6 Tips for Taking Summer Photos

Four pairs of flip flops in a row on beach

It’s been over a year since many of us could travel and take summer photos (remember vacations?) This season promises to rectify that, so here are some of our favorite summer photo tips. We’ll review specific photo types as well as subjects. And remember the mantra: quality over quantity!

Interestingly, professional photographers view summer as being the most challenging time of the year for photography. So let’s start with the technical stuff. Since most of us use our phones for shooting, that’s what we’ll focus on first, followed by our favorite subjects to photograph.

Burst Photos

Burst mode is a powerful tool, and great for capturing summer action like diving into a pool. In Burst mode, your phone’s camera will take multiple images per second (iPhone will shoot 10 frames per second). Therefore, you’ll get a lot of similar shots unless there is a big difference between each frame. Burst is great for activities, but not so much for other shots like landscapes or portraits. The other issue: be sure to edit your burst photos when done, keeping only the shots you want. You don’t need 10, 20 or 30 similars when a few will tell the story. But note: you can also make fun gifs with each Burst sequence before editing out the still frames you no longer need.
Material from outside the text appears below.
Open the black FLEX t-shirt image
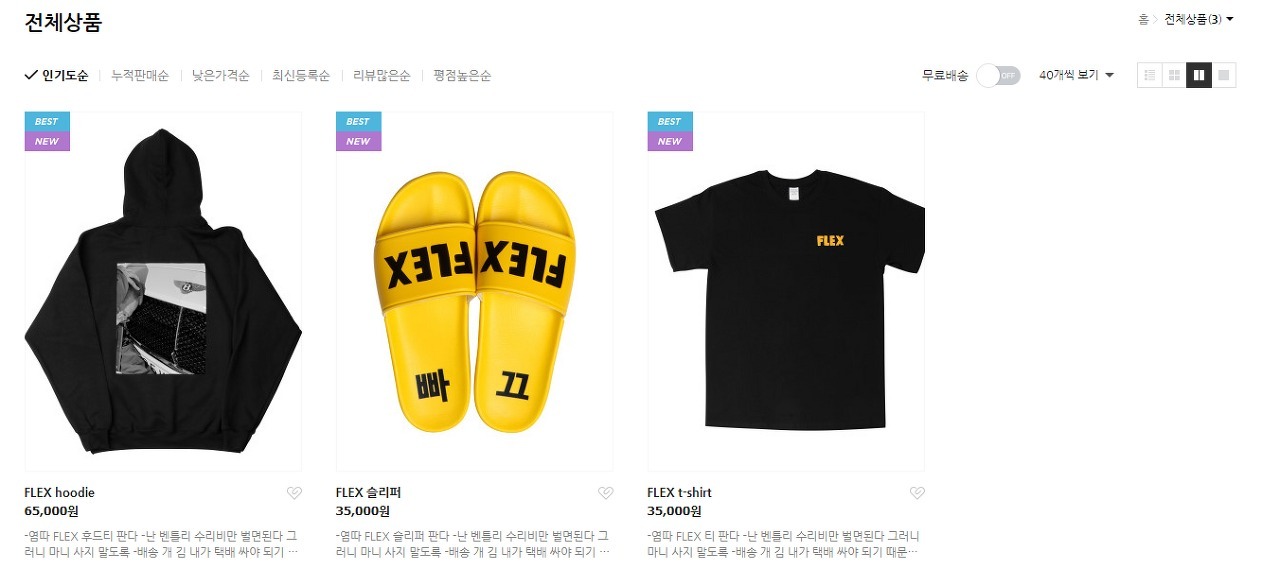The height and width of the screenshot is (586, 1280). (x=786, y=291)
When taking a one-off still photo, focus on one shot at a time. No need to take dozens! It will also be easier to edit later. Mindful photography will result in better images and improve your eye. More editing tips below.

Live Photos

Love it or hate it, it’s an option. Live Photos records a video 1.5 seconds before you take the picture and 1.5 seconds after you take the picture. See our post on Live Photos for more ideas. Note that this is a preset option on iPhones 6 onward. You can learn how to dismantle it here if it’s not your preference.


Editing photos is something we are all constantly trying to catch up on. Most people view this as a chore – but editing is really about storytelling. You are choosing the images that tell your story.

A quick editing tip: click on the Heart icon which automatically identifies them as a Favorite and moves a virtual copy to an album in Apple Photos for quick access when looking for these photos later on.

If you are shooting with a DLSR or other camera phone, there are quite a few apps and photo catalogs that have similar rating systems. We use Lightroom’s star system.

The most crucial aspect of editing is timing. Mark them as soon as you can while the photo and memory are still fresh. Your ability to choose the best images will be a much easier. Plus, you will have started a great editing practice.

Botanical Beauties

Seasonal flowers and gardens reach their pinnacle during the summer months. From suburban yards to urban window boxes and parks to the countryside, greenery and colors abound. Take advantage of nature’s glorious display by using different techniques. If shooting with a DSLR, reach for your zoom or macro lens for a focused close-up. Experiment with a shallow depth of field for beautifully blurred out backgrounds. Or try your wide angle for a swath of color.

The Golden Hour

Summer’s harsh daylight and stark shadows can make photography difficult when trying to shoot family and friends in a flattering light. Instead, opt for an overcast day for your portraits, or seek shade. The best light, however, is during the golden hour – the time frame is just before sunrise and right around sunset. The sun’s rays are longer, warmer and gentler and create a softer light. Objects and landscapes look better as well – infused with a romance and magic that only summer can produce.

Weather or Not

Of course it’s not all sun and fun in summer – thunderstorms, showers and hazy, hot and humid days are also part of summer. If you are a storm chaser, a darkened summer sky can offer some dramatic photography opportunities: think bolts of lightning, moody cloud formations, rainbows and sun rays peeking thru, or steel grey skies and white capped water. Experiment with long exposures but you’ll need a tripod for that. If you prefer to keep cool and play indoors, museums, historical sites, and churches all offer interesting and often architecturally significant subjects to focus on.

We hope these summer photo tips help you make the most out of your summer photos!